Two independent transfection events were performed for each construct. First, cells were grown in a 6-well format to approximately 60 % confluency and transfected with 2.5 µg of the prepared Cas9-sgRNA plasmid using the calcium phosphate method. 24 h later cells were passaged into 10 cm plates. 24 h following passaging, cells were again transfected with 12.5 µg plasmid using the TransIT-LT1 reagent (Mirus, Cat: MIR 2300). Cells were allowed to reach 100 % confluency before seeding out into individual clones. After the transfections, efficiency was estimated to be 70–80 % by GFP expression in a parallel transfection with a modified version of the pMSCV-PIG vector.
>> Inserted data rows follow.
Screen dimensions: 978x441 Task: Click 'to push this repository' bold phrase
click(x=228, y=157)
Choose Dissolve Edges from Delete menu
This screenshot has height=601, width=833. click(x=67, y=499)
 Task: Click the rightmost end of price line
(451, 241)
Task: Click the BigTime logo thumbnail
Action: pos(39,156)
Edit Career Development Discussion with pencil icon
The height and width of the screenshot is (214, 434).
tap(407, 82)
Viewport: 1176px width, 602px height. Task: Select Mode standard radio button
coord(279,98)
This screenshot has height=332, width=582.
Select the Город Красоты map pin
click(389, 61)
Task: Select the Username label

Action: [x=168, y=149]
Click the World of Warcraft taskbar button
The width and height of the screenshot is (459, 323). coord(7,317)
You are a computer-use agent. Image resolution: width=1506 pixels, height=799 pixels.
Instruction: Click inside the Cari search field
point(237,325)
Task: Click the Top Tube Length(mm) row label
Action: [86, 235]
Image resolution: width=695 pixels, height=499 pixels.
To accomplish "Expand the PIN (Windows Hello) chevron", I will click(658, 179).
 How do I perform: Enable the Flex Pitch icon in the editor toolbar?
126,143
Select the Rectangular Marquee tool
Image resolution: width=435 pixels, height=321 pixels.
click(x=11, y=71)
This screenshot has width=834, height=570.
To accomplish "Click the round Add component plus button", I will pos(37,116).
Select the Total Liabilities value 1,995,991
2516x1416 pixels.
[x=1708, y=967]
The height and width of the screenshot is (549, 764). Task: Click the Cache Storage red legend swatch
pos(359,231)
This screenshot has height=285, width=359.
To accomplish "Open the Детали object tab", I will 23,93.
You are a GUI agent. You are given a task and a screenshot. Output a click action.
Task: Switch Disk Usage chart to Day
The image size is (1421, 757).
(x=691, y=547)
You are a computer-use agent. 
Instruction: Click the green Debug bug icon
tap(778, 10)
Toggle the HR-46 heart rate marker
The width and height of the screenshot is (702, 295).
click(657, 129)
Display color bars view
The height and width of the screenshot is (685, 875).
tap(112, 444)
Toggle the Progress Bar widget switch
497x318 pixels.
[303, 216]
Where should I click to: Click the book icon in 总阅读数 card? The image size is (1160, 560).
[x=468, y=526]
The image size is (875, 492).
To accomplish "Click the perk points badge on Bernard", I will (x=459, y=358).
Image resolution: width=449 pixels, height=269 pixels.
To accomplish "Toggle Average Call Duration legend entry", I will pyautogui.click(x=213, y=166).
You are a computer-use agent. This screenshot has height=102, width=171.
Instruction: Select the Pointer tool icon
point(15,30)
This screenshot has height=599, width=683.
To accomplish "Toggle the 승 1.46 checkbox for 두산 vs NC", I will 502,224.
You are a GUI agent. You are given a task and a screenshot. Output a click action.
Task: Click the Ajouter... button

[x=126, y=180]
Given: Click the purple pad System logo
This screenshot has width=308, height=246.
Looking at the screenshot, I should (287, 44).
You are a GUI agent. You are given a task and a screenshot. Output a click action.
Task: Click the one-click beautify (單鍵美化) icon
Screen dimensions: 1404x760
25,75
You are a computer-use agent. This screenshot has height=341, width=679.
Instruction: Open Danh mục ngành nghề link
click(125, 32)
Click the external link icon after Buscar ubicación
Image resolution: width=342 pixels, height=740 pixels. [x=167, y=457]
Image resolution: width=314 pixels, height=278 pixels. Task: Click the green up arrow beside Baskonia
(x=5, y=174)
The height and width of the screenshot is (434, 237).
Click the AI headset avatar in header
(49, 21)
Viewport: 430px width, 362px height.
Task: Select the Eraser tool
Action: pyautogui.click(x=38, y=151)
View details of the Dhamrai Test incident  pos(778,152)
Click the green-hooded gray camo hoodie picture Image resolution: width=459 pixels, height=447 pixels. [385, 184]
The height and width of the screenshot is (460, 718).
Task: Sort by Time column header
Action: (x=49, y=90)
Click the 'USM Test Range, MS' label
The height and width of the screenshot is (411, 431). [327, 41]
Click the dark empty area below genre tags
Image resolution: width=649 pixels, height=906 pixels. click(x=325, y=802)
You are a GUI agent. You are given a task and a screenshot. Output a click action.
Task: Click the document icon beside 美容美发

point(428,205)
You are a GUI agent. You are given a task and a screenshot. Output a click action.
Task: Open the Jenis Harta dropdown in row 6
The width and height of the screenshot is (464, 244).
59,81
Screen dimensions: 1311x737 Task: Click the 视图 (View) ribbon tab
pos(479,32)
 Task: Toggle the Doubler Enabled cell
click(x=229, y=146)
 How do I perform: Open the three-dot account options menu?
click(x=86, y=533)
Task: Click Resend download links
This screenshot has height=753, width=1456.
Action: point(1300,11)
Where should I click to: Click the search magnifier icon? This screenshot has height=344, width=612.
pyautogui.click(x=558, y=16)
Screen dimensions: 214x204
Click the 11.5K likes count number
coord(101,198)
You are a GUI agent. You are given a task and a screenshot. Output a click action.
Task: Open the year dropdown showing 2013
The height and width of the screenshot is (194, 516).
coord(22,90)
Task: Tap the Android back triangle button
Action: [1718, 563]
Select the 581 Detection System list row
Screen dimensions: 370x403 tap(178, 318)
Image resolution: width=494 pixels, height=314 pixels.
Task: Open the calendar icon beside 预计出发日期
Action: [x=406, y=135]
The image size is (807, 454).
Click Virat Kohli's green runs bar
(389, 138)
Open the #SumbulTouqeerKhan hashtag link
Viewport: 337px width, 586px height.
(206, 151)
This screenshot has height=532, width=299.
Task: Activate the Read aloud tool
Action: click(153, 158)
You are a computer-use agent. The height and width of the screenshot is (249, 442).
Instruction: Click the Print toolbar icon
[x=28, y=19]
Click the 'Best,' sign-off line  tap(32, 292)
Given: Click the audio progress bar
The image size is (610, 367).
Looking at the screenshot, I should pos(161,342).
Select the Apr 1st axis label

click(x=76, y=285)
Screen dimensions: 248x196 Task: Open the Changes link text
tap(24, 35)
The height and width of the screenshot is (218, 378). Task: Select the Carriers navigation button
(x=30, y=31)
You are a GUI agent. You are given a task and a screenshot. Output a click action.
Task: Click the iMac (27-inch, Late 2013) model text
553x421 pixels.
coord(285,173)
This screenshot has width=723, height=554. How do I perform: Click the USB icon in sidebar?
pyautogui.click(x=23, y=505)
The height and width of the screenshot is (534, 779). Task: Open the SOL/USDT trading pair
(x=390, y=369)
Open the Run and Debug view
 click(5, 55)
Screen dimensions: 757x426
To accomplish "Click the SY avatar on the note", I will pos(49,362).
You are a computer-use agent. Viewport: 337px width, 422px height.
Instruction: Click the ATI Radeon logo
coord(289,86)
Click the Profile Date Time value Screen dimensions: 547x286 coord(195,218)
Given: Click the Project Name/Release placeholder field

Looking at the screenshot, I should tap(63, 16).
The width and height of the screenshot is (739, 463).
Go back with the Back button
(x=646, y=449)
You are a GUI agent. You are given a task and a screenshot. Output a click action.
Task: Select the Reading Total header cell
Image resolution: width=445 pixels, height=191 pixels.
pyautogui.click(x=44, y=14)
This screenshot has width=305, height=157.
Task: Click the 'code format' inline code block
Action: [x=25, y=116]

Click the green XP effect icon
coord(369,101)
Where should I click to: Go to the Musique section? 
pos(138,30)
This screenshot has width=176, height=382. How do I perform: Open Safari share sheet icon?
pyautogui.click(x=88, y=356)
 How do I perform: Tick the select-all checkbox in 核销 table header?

To isolate individual clones, cells were seeded at a density of 3–5 cells per 96-well. Colony growth in less that 60 % of the wells was observed over 3–4 weeks, and media was changed weekly to prevent drying of wells. Clone colonies that were visible to the eye were picked into 96-well plates by aspirating the media, dispensing 2 µl of fresh media onto the colony, scraping across the colony with the pipette tip, and drawing the media back. 24–48 h later, isolated clones that were growing as a clump were reseeded by pipette mixing in the well to encourage monolayer cell growth.

Dot blot and western blot

Individual clones were grown until 100 % confluency and collected for dot blot analysis, dislodging the monolayer of cells by pipeting within the well. 90 µl of the 100 µl total volume was then removed, spun down, and the cell pellet lysed in 10 µl of 1× Passive Lysis Buffer (Promega’s Dual-Luciferase Reporter Assay System, Cat: E1910). The remainder of the cells were propagated. 1 µl of cell lysate was pipetted onto dry nitrocellulose membrane (Bio-Rad, Cat: 162-0115) to form a dot. Each sample was blotted twice on two separate membranes, creating two identical patterns of samples, blocked in 5 % milk in TBST for 1 h at room temperature, and blotted for HuR (Santa Cruz Biotechnology, clone 3A2, Cat: sc-5261, 1:1000–1:5000 dilution) and Pum2 (Bethyl Labs, Cat: A300-202A, 1:1000 dilution) in 5 % milk in TBST for 1 h, with 3 × 5 min TBST washes in between incubation steps. Anti-Mouse-HRP-conjugated secondary antibody was from Cell Signaling (anti-mouse, Cat: 7076). Anti-Rabbit-HRP-Conjugated Secondary Antibody was from Cell Signaling (anti-rabbit, Cat: 7074). Blotted membranes were imaged on a Biorad ChemiDoc MP imager and quantified by Image Lab: identical circles were centered on each dot, and the signal volume was computed by the software. Local background values for each dot were computed and subtracted by Image Lab. Western blotting was performed as described above.

Sequencing of genomic DNA

To amplify a genomic fragment flanking the HuR-5 target region, primers were designed containing BbsI restriction sites with distinct overhangs (HuR-5 For, CGACTTGAAGACCTCACCTGTGATGGGCTCAGAGGAACC; HuR-5 Rev, CGACTTGAAGACCTAAACAGACTTCTAGCCTGGCCCAC). Genomic DNA of the parental 293-TREx line and the HuR-5.B5 mutant was isolated by standard SDS/Proteinase K lysis followed by phenol/chloroform extraction and isopropanol precipitation. The target region was PCR amplified using Q5 High Fidelity DNA Polymerase (New England Biolabs, Cat:M0491S), and cloned by Golden Gate cloning into a modified pRL-TK plasmid bearing two consecutive BbsI sites (ThermoFisher Scientific Cat# FERFD1014). Isolated bacterial colonies were mini-prepped and Sanger sequenced.